Pirax has asked for the wisdom of the Perl Monks concerning the following question:

Hi,

In perldoc's re pragma documentation - use re 'taint' section stands:

This feature is useful when regexp operations on tainted data aren't meant to extract safe substrings, but to perform other transformations.
and additionaly:
...values returned by the m// operator in list context...

So operation like this:
my $var = $ARGV[0]; ## $var is tainted and has value 'aabb'; { use re 'taint'; $var =~ m/(aa)(bb)/; }
does not remove taint flag from $1 and $2 values. Everything as expected.

But similar operation:

my $var = $ARGV[0]; ## $var is tainted and has value 'aabb'; { use re 'taint'; $var =~ s/(aa)(bb)/$1/; }
removes taint flag from both $1 and $2 values.

Shouldn't this produce the same result?
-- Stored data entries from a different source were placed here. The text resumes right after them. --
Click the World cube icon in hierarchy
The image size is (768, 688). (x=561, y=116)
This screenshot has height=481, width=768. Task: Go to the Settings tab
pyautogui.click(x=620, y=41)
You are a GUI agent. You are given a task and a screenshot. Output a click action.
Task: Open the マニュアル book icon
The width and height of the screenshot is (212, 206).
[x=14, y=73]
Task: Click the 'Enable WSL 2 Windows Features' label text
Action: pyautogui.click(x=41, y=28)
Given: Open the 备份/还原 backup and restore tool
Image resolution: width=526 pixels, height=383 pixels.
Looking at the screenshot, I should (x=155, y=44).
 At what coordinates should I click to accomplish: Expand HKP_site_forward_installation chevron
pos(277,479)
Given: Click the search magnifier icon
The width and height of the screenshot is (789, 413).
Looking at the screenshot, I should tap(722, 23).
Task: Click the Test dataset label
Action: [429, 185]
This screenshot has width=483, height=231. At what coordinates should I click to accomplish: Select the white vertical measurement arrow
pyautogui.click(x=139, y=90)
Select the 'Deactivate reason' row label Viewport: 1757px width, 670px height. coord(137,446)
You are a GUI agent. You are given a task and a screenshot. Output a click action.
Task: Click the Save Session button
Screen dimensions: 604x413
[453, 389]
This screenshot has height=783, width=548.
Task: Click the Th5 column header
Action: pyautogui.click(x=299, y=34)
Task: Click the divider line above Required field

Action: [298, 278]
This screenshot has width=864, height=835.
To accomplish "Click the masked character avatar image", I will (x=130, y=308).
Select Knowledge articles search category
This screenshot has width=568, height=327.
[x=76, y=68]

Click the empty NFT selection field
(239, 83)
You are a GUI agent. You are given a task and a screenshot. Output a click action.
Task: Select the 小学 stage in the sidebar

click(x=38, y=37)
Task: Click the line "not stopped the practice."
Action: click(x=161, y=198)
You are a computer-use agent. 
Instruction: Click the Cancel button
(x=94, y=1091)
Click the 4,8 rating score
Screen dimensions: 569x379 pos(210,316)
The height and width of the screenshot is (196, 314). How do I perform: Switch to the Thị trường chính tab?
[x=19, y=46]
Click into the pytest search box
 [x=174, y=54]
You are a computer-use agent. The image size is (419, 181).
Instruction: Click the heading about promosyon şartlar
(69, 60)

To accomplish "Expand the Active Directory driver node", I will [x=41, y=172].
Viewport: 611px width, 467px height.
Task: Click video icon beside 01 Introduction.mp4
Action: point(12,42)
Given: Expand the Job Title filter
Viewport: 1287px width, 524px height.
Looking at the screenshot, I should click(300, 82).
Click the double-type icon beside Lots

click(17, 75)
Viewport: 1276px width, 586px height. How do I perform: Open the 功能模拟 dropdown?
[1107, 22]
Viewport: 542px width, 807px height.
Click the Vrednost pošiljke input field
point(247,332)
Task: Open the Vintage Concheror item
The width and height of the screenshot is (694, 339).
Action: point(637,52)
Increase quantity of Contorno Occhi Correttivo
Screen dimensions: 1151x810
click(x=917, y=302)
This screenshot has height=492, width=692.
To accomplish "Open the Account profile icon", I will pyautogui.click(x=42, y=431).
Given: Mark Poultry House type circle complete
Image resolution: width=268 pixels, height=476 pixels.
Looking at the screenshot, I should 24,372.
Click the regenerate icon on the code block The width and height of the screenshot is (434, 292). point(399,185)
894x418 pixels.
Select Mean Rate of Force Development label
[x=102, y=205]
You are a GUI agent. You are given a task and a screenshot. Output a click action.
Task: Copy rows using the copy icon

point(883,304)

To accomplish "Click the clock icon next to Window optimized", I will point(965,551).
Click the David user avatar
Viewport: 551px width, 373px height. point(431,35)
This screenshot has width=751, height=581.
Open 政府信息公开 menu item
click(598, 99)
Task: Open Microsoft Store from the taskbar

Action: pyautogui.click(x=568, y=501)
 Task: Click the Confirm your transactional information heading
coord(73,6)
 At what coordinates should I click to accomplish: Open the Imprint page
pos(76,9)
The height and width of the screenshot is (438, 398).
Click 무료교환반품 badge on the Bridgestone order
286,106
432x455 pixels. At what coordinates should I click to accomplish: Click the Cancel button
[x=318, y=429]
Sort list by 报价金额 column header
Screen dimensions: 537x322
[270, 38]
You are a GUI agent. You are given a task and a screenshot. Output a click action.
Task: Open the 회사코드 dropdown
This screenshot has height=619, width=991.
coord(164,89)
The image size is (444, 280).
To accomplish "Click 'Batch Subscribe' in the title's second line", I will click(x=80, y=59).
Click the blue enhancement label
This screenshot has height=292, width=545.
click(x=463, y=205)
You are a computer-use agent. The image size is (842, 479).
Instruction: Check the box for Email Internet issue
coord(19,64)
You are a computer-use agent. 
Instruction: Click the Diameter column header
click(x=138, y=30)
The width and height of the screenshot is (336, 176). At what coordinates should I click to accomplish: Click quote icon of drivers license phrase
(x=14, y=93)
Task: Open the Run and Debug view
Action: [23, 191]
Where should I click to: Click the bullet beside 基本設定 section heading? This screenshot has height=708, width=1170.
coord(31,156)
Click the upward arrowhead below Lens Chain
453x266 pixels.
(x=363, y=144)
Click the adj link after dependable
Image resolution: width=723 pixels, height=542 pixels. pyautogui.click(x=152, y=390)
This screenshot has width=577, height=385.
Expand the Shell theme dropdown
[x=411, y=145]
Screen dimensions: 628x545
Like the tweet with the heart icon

I know documentation says "values returned by the m// operator" but...

Or maybe there is another way for s/// operator to behave like m// with use re 'taint'?

Replies are listed 'Best First'.
Re: use re 'taint' with s/// operator
by BrowserUk (Patriarch) on Nov 19, 2010 at 13:29 UTC
    Or maybe there is another way for s/// operator to behave like m// with use re 'taint'?

    The idea of use 're' 'taint';, is to allow you to break up a tainted string into smaller pieces that will subsequently require being untainted separately. It allows the process of validation to be done safely in separate chunks.

    It doesn't make much sense to replace bits of a tainted string with other bits and continue to consider it tainted. It would mean what? That you didn't know what you'd you replaced things with?

    I think if you explained why you're asking the question, you're more likely to get an answer that addresses the real problem here.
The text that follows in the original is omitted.